Whether an entry is long or short, retype it exactly.

Stored data:
####################
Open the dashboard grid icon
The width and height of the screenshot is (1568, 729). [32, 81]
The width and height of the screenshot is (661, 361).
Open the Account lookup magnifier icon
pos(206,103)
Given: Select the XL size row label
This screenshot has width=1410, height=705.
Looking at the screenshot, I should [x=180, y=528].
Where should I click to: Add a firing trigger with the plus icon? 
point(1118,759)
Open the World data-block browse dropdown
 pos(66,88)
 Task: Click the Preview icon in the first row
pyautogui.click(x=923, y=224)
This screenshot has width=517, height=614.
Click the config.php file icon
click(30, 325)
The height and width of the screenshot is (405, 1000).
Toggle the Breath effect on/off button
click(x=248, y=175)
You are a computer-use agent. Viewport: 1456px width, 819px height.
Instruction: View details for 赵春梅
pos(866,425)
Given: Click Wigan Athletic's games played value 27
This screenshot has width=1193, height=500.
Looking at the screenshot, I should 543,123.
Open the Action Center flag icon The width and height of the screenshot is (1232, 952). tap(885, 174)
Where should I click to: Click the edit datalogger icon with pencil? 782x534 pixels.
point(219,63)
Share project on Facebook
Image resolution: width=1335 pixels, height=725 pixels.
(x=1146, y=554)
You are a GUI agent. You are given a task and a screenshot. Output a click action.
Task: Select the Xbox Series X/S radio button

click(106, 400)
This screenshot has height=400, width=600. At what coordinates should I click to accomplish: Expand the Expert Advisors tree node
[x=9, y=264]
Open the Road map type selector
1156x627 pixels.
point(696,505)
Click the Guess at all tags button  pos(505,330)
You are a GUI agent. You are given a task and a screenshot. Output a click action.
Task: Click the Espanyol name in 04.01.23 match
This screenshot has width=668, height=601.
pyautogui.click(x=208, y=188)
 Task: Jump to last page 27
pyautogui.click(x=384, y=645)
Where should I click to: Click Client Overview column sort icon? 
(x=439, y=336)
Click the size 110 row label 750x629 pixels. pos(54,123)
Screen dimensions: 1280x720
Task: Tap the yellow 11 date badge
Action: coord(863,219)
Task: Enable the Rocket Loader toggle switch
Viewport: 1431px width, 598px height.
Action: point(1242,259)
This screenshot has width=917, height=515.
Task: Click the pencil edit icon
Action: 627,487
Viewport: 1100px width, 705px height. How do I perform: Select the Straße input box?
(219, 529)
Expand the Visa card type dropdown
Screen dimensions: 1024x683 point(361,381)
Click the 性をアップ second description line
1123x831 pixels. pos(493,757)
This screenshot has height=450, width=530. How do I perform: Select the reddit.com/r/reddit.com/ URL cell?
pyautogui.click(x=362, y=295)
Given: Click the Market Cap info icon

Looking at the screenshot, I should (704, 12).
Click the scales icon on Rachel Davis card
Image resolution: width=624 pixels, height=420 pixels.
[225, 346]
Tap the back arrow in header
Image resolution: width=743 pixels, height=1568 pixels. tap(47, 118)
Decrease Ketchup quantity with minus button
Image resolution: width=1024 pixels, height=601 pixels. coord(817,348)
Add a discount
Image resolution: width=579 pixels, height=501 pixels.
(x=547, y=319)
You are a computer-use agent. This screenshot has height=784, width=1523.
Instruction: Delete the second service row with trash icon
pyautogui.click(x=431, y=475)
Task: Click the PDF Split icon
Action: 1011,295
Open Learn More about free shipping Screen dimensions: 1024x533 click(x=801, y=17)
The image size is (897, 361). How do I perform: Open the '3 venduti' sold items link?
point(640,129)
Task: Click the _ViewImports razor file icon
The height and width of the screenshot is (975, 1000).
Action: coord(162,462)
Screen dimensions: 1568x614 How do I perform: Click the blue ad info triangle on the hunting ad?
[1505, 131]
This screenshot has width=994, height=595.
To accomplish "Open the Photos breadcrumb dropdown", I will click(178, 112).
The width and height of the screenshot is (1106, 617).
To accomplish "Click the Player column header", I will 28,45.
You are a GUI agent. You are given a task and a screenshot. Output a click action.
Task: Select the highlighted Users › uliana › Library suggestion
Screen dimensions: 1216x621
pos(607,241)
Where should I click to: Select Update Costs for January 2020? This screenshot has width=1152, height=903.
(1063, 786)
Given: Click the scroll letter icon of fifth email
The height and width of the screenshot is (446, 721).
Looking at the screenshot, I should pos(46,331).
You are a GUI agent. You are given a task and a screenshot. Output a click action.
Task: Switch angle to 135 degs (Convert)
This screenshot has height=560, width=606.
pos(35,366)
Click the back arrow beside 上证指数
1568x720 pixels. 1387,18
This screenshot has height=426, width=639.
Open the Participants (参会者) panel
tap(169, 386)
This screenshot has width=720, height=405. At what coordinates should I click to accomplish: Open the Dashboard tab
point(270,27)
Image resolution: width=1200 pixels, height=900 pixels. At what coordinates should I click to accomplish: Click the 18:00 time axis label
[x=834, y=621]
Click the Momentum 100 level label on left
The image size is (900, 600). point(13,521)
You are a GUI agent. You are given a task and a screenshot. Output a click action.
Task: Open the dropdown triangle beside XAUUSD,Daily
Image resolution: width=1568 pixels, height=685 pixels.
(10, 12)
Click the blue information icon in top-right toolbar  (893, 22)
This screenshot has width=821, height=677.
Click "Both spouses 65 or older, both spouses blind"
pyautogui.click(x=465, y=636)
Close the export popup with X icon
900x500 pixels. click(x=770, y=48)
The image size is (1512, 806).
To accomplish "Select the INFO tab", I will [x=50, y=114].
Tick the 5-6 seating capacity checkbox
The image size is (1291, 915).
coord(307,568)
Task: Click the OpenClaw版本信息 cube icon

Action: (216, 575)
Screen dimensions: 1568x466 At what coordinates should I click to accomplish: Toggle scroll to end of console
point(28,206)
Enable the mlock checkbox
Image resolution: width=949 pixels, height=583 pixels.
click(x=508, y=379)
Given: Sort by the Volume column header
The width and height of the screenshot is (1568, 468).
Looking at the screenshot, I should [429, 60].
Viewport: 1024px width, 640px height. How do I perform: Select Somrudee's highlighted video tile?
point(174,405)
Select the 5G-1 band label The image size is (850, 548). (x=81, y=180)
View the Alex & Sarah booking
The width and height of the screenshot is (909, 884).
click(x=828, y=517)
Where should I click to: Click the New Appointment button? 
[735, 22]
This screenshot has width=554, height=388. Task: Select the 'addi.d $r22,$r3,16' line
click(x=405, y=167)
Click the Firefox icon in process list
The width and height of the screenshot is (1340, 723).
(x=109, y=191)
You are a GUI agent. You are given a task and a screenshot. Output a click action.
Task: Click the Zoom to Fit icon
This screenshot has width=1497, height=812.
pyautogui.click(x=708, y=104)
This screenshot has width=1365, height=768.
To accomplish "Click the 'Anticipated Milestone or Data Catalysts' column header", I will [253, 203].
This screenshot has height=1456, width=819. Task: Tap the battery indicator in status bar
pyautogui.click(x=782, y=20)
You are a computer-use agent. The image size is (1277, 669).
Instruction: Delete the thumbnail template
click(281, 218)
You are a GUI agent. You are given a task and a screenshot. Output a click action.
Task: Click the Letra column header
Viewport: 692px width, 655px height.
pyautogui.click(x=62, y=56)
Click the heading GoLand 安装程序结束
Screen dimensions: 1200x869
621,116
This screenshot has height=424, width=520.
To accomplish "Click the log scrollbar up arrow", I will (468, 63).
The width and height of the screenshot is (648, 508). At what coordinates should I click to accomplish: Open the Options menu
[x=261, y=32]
####################
Response:
Open the dashboard grid icon
The width and height of the screenshot is (1568, 729). [32, 81]
The width and height of the screenshot is (661, 361).
Open the Account lookup magnifier icon
pos(206,103)
Given: Select the XL size row label
This screenshot has width=1410, height=705.
Looking at the screenshot, I should [x=180, y=528].
Where should I click to: Add a firing trigger with the plus icon? 
point(1118,759)
Open the World data-block browse dropdown
 pos(66,88)
 Task: Click the Preview icon in the first row
pyautogui.click(x=923, y=224)
This screenshot has width=517, height=614.
Click the config.php file icon
click(30, 325)
The height and width of the screenshot is (405, 1000).
Toggle the Breath effect on/off button
click(x=248, y=175)
You are a computer-use agent. Viewport: 1456px width, 819px height.
Instruction: View details for 赵春梅
pos(866,425)
Given: Click Wigan Athletic's games played value 27
This screenshot has width=1193, height=500.
Looking at the screenshot, I should 543,123.
Open the Action Center flag icon The width and height of the screenshot is (1232, 952). tap(885, 174)
Where should I click to: Click the edit datalogger icon with pencil? 782x534 pixels.
point(219,63)
Share project on Facebook
Image resolution: width=1335 pixels, height=725 pixels.
(x=1146, y=554)
You are a GUI agent. You are given a task and a screenshot. Output a click action.
Task: Select the Xbox Series X/S radio button

click(106, 400)
This screenshot has height=400, width=600. At what coordinates should I click to accomplish: Expand the Expert Advisors tree node
[x=9, y=264]
Open the Road map type selector
1156x627 pixels.
point(696,505)
Click the Guess at all tags button  pos(505,330)
You are a GUI agent. You are given a task and a screenshot. Output a click action.
Task: Click the Espanyol name in 04.01.23 match
This screenshot has width=668, height=601.
pyautogui.click(x=208, y=188)
 Task: Jump to last page 27
pyautogui.click(x=384, y=645)
Where should I click to: Click Client Overview column sort icon? 
(x=439, y=336)
Click the size 110 row label 750x629 pixels. pos(54,123)
Screen dimensions: 1280x720
Task: Tap the yellow 11 date badge
Action: coord(863,219)
Task: Enable the Rocket Loader toggle switch
Viewport: 1431px width, 598px height.
Action: point(1242,259)
This screenshot has width=917, height=515.
Task: Click the pencil edit icon
Action: 627,487
Viewport: 1100px width, 705px height. How do I perform: Select the Straße input box?
(219, 529)
Expand the Visa card type dropdown
Screen dimensions: 1024x683 point(361,381)
Click the 性をアップ second description line
1123x831 pixels. pos(493,757)
This screenshot has height=450, width=530. How do I perform: Select the reddit.com/r/reddit.com/ URL cell?
pyautogui.click(x=362, y=295)
Given: Click the Market Cap info icon

Looking at the screenshot, I should (704, 12).
Click the scales icon on Rachel Davis card
Image resolution: width=624 pixels, height=420 pixels.
[225, 346]
Tap the back arrow in header
Image resolution: width=743 pixels, height=1568 pixels. tap(47, 118)
Decrease Ketchup quantity with minus button
Image resolution: width=1024 pixels, height=601 pixels. coord(817,348)
Add a discount
Image resolution: width=579 pixels, height=501 pixels.
(x=547, y=319)
You are a computer-use agent. This screenshot has height=784, width=1523.
Instruction: Delete the second service row with trash icon
pyautogui.click(x=431, y=475)
Task: Click the PDF Split icon
Action: 1011,295
Open Learn More about free shipping Screen dimensions: 1024x533 click(x=801, y=17)
The image size is (897, 361). How do I perform: Open the '3 venduti' sold items link?
point(640,129)
Task: Click the _ViewImports razor file icon
The height and width of the screenshot is (975, 1000).
Action: coord(162,462)
Screen dimensions: 1568x614 How do I perform: Click the blue ad info triangle on the hunting ad?
[1505, 131]
This screenshot has width=994, height=595.
To accomplish "Open the Photos breadcrumb dropdown", I will click(178, 112).
The width and height of the screenshot is (1106, 617).
To accomplish "Click the Player column header", I will 28,45.
You are a GUI agent. You are given a task and a screenshot. Output a click action.
Task: Select the highlighted Users › uliana › Library suggestion
Screen dimensions: 1216x621
pos(607,241)
Where should I click to: Select Update Costs for January 2020? This screenshot has width=1152, height=903.
(1063, 786)
Given: Click the scroll letter icon of fifth email
The height and width of the screenshot is (446, 721).
Looking at the screenshot, I should pos(46,331).
You are a GUI agent. You are given a task and a screenshot. Output a click action.
Task: Switch angle to 135 degs (Convert)
This screenshot has height=560, width=606.
pos(35,366)
Click the back arrow beside 上证指数
1568x720 pixels. 1387,18
This screenshot has height=426, width=639.
Open the Participants (参会者) panel
tap(169, 386)
This screenshot has width=720, height=405. At what coordinates should I click to accomplish: Open the Dashboard tab
point(270,27)
Image resolution: width=1200 pixels, height=900 pixels. At what coordinates should I click to accomplish: Click the 18:00 time axis label
[x=834, y=621]
Click the Momentum 100 level label on left
The image size is (900, 600). point(13,521)
You are a GUI agent. You are given a task and a screenshot. Output a click action.
Task: Open the dropdown triangle beside XAUUSD,Daily
Image resolution: width=1568 pixels, height=685 pixels.
(10, 12)
Click the blue information icon in top-right toolbar  (893, 22)
This screenshot has width=821, height=677.
Click "Both spouses 65 or older, both spouses blind"
pyautogui.click(x=465, y=636)
Close the export popup with X icon
900x500 pixels. click(x=770, y=48)
The image size is (1512, 806).
To accomplish "Select the INFO tab", I will [x=50, y=114].
Tick the 5-6 seating capacity checkbox
The image size is (1291, 915).
coord(307,568)
Task: Click the OpenClaw版本信息 cube icon

Action: (216, 575)
Screen dimensions: 1568x466 At what coordinates should I click to accomplish: Toggle scroll to end of console
point(28,206)
Enable the mlock checkbox
Image resolution: width=949 pixels, height=583 pixels.
click(x=508, y=379)
Given: Sort by the Volume column header
The width and height of the screenshot is (1568, 468).
Looking at the screenshot, I should [429, 60].
Viewport: 1024px width, 640px height. How do I perform: Select Somrudee's highlighted video tile?
point(174,405)
Select the 5G-1 band label The image size is (850, 548). (x=81, y=180)
View the Alex & Sarah booking
The width and height of the screenshot is (909, 884).
click(x=828, y=517)
Where should I click to: Click the New Appointment button? 
[735, 22]
This screenshot has width=554, height=388. Task: Select the 'addi.d $r22,$r3,16' line
click(x=405, y=167)
Click the Firefox icon in process list
The width and height of the screenshot is (1340, 723).
(x=109, y=191)
You are a GUI agent. You are given a task and a screenshot. Output a click action.
Task: Click the Zoom to Fit icon
This screenshot has width=1497, height=812.
pyautogui.click(x=708, y=104)
This screenshot has width=1365, height=768.
To accomplish "Click the 'Anticipated Milestone or Data Catalysts' column header", I will [253, 203].
This screenshot has height=1456, width=819. Task: Tap the battery indicator in status bar
pyautogui.click(x=782, y=20)
You are a computer-use agent. The image size is (1277, 669).
Instruction: Delete the thumbnail template
click(281, 218)
You are a GUI agent. You are given a task and a screenshot. Output a click action.
Task: Click the Letra column header
Viewport: 692px width, 655px height.
pyautogui.click(x=62, y=56)
Click the heading GoLand 安装程序结束
Screen dimensions: 1200x869
621,116
This screenshot has height=424, width=520.
To accomplish "Click the log scrollbar up arrow", I will (468, 63).
The width and height of the screenshot is (648, 508). At what coordinates should I click to accomplish: Open the Options menu
[x=261, y=32]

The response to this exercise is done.